▶ **Work to be completed**
Would it be possible to reproduce every entry exactly, please?

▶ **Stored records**

↓↓↓

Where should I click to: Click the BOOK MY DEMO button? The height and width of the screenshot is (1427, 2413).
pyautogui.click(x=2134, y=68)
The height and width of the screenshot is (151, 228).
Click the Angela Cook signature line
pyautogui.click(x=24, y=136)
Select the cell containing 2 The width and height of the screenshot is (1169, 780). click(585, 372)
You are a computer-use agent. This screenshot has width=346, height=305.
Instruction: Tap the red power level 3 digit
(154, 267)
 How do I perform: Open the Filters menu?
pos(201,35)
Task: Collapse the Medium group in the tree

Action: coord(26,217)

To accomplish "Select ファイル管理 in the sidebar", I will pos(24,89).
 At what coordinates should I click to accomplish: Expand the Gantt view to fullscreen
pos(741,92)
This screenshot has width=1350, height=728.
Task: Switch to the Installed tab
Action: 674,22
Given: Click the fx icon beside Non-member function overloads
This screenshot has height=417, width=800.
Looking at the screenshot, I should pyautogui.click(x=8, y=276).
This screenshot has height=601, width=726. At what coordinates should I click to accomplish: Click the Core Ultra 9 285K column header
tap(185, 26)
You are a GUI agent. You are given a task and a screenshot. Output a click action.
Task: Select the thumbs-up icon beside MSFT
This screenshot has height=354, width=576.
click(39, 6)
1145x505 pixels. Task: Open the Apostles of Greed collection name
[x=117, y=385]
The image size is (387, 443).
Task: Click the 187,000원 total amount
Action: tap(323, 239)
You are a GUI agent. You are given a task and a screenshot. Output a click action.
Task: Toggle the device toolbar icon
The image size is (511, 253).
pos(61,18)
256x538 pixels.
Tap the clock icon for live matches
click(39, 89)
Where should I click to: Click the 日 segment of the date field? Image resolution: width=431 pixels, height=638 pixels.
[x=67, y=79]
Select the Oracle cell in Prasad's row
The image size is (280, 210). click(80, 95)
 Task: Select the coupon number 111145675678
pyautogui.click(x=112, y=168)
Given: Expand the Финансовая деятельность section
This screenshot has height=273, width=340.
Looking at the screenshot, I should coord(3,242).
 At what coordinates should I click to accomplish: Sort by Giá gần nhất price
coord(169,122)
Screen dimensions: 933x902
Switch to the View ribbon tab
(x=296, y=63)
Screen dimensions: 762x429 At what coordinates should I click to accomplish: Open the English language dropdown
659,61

↑↑↑

▶ **Expected answer**
Where should I click to: Click the BOOK MY DEMO button? The height and width of the screenshot is (1427, 2413).
pyautogui.click(x=2134, y=68)
The height and width of the screenshot is (151, 228).
Click the Angela Cook signature line
pyautogui.click(x=24, y=136)
Select the cell containing 2 The width and height of the screenshot is (1169, 780). click(585, 372)
You are a computer-use agent. This screenshot has width=346, height=305.
Instruction: Tap the red power level 3 digit
(154, 267)
 How do I perform: Open the Filters menu?
pos(201,35)
Task: Collapse the Medium group in the tree

Action: coord(26,217)

To accomplish "Select ファイル管理 in the sidebar", I will pos(24,89).
 At what coordinates should I click to accomplish: Expand the Gantt view to fullscreen
pos(741,92)
This screenshot has width=1350, height=728.
Task: Switch to the Installed tab
Action: 674,22
Given: Click the fx icon beside Non-member function overloads
This screenshot has height=417, width=800.
Looking at the screenshot, I should pyautogui.click(x=8, y=276).
This screenshot has height=601, width=726. At what coordinates should I click to accomplish: Click the Core Ultra 9 285K column header
tap(185, 26)
You are a GUI agent. You are given a task and a screenshot. Output a click action.
Task: Select the thumbs-up icon beside MSFT
This screenshot has height=354, width=576.
click(39, 6)
1145x505 pixels. Task: Open the Apostles of Greed collection name
[x=117, y=385]
The image size is (387, 443).
Task: Click the 187,000원 total amount
Action: tap(323, 239)
You are a GUI agent. You are given a task and a screenshot. Output a click action.
Task: Toggle the device toolbar icon
The image size is (511, 253).
pos(61,18)
256x538 pixels.
Tap the clock icon for live matches
click(39, 89)
Where should I click to: Click the 日 segment of the date field? Image resolution: width=431 pixels, height=638 pixels.
[x=67, y=79]
Select the Oracle cell in Prasad's row
The image size is (280, 210). click(80, 95)
 Task: Select the coupon number 111145675678
pyautogui.click(x=112, y=168)
Given: Expand the Финансовая деятельность section
This screenshot has height=273, width=340.
Looking at the screenshot, I should coord(3,242).
 At what coordinates should I click to accomplish: Sort by Giá gần nhất price
coord(169,122)
Screen dimensions: 933x902
Switch to the View ribbon tab
(x=296, y=63)
Screen dimensions: 762x429 At what coordinates should I click to accomplish: Open the English language dropdown
659,61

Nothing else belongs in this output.